(Items from a dataset)
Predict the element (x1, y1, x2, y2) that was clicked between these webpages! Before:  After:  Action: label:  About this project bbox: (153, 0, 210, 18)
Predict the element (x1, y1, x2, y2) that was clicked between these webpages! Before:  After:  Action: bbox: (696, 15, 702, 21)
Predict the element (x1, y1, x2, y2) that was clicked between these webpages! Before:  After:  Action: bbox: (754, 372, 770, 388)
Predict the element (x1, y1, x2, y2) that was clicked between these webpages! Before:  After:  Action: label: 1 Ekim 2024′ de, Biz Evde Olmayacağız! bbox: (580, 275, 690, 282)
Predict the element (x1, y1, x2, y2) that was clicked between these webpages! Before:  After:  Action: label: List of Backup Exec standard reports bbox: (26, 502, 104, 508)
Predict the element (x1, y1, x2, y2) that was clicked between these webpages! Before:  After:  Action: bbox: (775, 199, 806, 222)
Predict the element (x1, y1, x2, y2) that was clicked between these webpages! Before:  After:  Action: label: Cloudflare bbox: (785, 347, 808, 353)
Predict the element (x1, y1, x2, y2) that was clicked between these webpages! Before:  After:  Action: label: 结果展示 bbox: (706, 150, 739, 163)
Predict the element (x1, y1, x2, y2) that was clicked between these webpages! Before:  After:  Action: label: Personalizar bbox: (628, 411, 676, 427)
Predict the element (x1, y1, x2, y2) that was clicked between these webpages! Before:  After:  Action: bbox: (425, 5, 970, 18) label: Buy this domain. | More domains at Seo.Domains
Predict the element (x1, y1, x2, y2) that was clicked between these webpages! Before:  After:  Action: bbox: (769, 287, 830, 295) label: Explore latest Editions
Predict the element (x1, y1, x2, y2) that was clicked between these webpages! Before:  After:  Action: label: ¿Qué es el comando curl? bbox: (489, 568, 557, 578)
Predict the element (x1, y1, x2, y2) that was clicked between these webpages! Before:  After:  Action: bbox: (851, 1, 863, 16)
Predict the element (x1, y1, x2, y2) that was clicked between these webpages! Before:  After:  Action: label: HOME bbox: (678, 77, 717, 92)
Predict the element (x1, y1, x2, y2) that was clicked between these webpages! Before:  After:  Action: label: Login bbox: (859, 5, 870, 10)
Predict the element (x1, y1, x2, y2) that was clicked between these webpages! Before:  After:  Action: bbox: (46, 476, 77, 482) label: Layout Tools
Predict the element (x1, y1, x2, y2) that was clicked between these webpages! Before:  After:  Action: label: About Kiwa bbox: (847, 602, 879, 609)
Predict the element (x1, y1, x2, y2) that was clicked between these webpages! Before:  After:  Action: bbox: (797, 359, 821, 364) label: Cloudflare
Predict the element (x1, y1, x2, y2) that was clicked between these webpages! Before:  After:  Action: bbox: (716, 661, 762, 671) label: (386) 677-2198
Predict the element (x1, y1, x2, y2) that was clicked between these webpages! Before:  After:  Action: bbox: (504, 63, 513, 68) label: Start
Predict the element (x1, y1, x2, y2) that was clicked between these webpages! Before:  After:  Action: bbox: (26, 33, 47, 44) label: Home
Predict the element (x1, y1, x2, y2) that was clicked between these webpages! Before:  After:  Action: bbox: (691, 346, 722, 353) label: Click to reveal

**WRITTEN EXERCISE:**
Convert the material above into a two-column CSV with the header row input,output, giving one row per request. Put each request's text under input and its answer under output, with each field in double quotes and every line break replaced by a space.

**COMPLETE RESPONSE:**
input,output
"Predict the element (x1, y1, x2, y2) that was clicked between these webpages! Before:  After:","Action: label:  About this project bbox: (153, 0, 210, 18)"
"Predict the element (x1, y1, x2, y2) that was clicked between these webpages! Before:  After:","Action: bbox: (696, 15, 702, 21)"
"Predict the element (x1, y1, x2, y2) that was clicked between these webpages! Before:  After:","Action: bbox: (754, 372, 770, 388)"
"Predict the element (x1, y1, x2, y2) that was clicked between these webpages! Before:  After:","Action: label: 1 Ekim 2024′ de, Biz Evde Olmayacağız! bbox: (580, 275, 690, 282)"
"Predict the element (x1, y1, x2, y2) that was clicked between these webpages! Before:  After:","Action: label: List of Backup Exec standard reports bbox: (26, 502, 104, 508)"
"Predict the element (x1, y1, x2, y2) that was clicked between these webpages! Before:  After:","Action: bbox: (775, 199, 806, 222)"
"Predict the element (x1, y1, x2, y2) that was clicked between these webpages! Before:  After:","Action: label: Cloudflare bbox: (785, 347, 808, 353)"
"Predict the element (x1, y1, x2, y2) that was clicked between these webpages! Before:  After:","Action: label: 结果展示 bbox: (706, 150, 739, 163)"
"Predict the element (x1, y1, x2, y2) that was clicked between these webpages! Before:  After:","Action: label: Personalizar bbox: (628, 411, 676, 427)"
"Predict the element (x1, y1, x2, y2) that was clicked between these webpages! Before:  After:","Action: bbox: (425, 5, 970, 18) label: Buy this domain. | More domains at Seo.Domains"
"Predict the element (x1, y1, x2, y2) that was clicked between these webpages! Before:  After:","Action: bbox: (769, 287, 830, 295) label: Explore latest Editions"
"Predict the element (x1, y1, x2, y2) that was clicked between these webpages! Before:  After:","Action: label: ¿Qué es el comando curl? bbox: (489, 568, 557, 578)"
"Predict the element (x1, y1, x2, y2) that was clicked between these webpages! Before:  After:","Action: bbox: (851, 1, 863, 16)"
"Predict the element (x1, y1, x2, y2) that was clicked between these webpages! Before:  After:","Action: label: HOME bbox: (678, 77, 717, 92)"
"Predict the element (x1, y1, x2, y2) that was clicked between these webpages! Before:  After:","Action: label: Login bbox: (859, 5, 870, 10)"
"Predict the element (x1, y1, x2, y2) that was clicked between these webpages! Before:  After:","Action: bbox: (46, 476, 77, 482) label: Layout Tools"
"Predict the element (x1, y1, x2, y2) that was clicked between these webpages! Before:  After:","Action: label: About Kiwa bbox: (847, 602, 879, 609)"
"Predict the element (x1, y1, x2, y2) that was clicked between these webpages! Before:  After:","Action: bbox: (797, 359, 821, 364) label: Cloudflare"
"Predict the element (x1, y1, x2, y2) that was clicked between these webpages! Before:  After:","Action: bbox: (716, 661, 762, 671) label: (386) 677-2198"
"Predict the element (x1, y1, x2, y2) that was clicked between these webpages! Before:  After:","Action: bbox: (504, 63, 513, 68) label: Start"
"Predict the element (x1, y1, x2, y2) that was clicked between these webpages! Before:  After:","Action: bbox: (26, 33, 47, 44) label: Home"
"Predict the element (x1, y1, x2, y2) that was clicked between these webpages! Before:  After:","Action: bbox: (691, 346, 722, 353) label: Click to reveal"